Report every line of the records below that includes the string "canapé".
═══ Records provided ═══
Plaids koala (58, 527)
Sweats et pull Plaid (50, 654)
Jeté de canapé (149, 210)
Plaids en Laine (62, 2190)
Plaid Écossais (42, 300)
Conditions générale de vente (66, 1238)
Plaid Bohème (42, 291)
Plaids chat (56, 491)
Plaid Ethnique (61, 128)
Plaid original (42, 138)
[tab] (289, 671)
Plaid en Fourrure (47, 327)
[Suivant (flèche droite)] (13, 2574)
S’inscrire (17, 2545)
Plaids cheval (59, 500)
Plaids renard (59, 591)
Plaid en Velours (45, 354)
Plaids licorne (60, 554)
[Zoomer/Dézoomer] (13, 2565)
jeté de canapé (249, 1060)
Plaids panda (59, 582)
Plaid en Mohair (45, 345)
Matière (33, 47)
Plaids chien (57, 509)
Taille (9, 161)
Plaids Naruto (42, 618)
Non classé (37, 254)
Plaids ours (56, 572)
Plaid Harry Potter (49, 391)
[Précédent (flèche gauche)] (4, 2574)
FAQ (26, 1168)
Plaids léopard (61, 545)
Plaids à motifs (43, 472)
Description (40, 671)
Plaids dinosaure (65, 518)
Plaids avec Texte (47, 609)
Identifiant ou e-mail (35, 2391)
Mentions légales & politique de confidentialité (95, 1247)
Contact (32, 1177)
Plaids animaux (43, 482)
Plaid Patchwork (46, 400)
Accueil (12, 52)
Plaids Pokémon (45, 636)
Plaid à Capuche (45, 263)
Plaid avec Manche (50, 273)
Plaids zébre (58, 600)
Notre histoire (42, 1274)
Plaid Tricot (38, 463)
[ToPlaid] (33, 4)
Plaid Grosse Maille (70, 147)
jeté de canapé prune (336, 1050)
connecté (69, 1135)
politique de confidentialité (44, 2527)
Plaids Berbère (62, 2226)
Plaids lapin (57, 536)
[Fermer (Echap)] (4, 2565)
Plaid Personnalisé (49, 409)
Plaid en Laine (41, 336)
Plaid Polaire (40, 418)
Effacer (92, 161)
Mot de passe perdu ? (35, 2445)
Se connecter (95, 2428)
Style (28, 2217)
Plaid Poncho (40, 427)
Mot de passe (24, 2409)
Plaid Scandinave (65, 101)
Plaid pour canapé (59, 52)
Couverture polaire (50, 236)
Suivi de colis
═══
■ Answer to the problem
Jeté de canapé (149, 210)
jeté de canapé (249, 1060)
jeté de canapé prune (336, 1050)
Plaid pour canapé (59, 52)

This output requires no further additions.